The PUC met Feb. 15 to address the pricing issue and decided to order ERCOT to set prices administratively at the $9,000/MWh systemwide offer cap during the emergency.

“At various times today (Feb. 15), energy prices across the system have been as low as approximately $1,200[/MWh],” the order states. “The Commission believes this outcome is inconsistent with the fundamental design of the ERCOT market. Energy prices should reflect scarcity of the supply. If customer load is being shed, scarcity is at its maximum, and the market price for the energy needed to serve that load should also be at its highest.”

The PUC also ordered ERCOT “to correct any past prices such that firm load that is being shed in [Energy Emergency Alert Level 3] is accounted for in ERCOT’s scarcity pricing signals.”

S&P Global/Platt’s

Second, there’s some indication that exposure to the market was extremely harmful to some customers, who now face astronomical power bills.
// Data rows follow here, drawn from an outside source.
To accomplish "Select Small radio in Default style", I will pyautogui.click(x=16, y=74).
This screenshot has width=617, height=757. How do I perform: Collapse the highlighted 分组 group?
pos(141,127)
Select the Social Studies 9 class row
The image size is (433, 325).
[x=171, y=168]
Exposing customers to almost-unlimited losses, in the face of huge information asymmetries between payers and utilities, strikes me as predatory and unethical. You can take a Darwinian view of that, but it’s hardly a Libertarian triumph if PUC intervention in the market transferred a huge amount of money from customers to utilities.

Third, let’s go back to the point of good price signals expressed by Hogan above:

Higher electricity demand leads to higher prices, forcing consumers to cut back on energy use while encouraging power plants to increase their output of electricity. “It’s not convenient,” Hogan told the Times. “It’s not nice. It’s necessary.”

It may have been necessary, but it apparently wasn’t sufficient in the short run, because demand was not curtailed much (except by blackouts), and high prices could not keep capacity online when it failed for technical reasons.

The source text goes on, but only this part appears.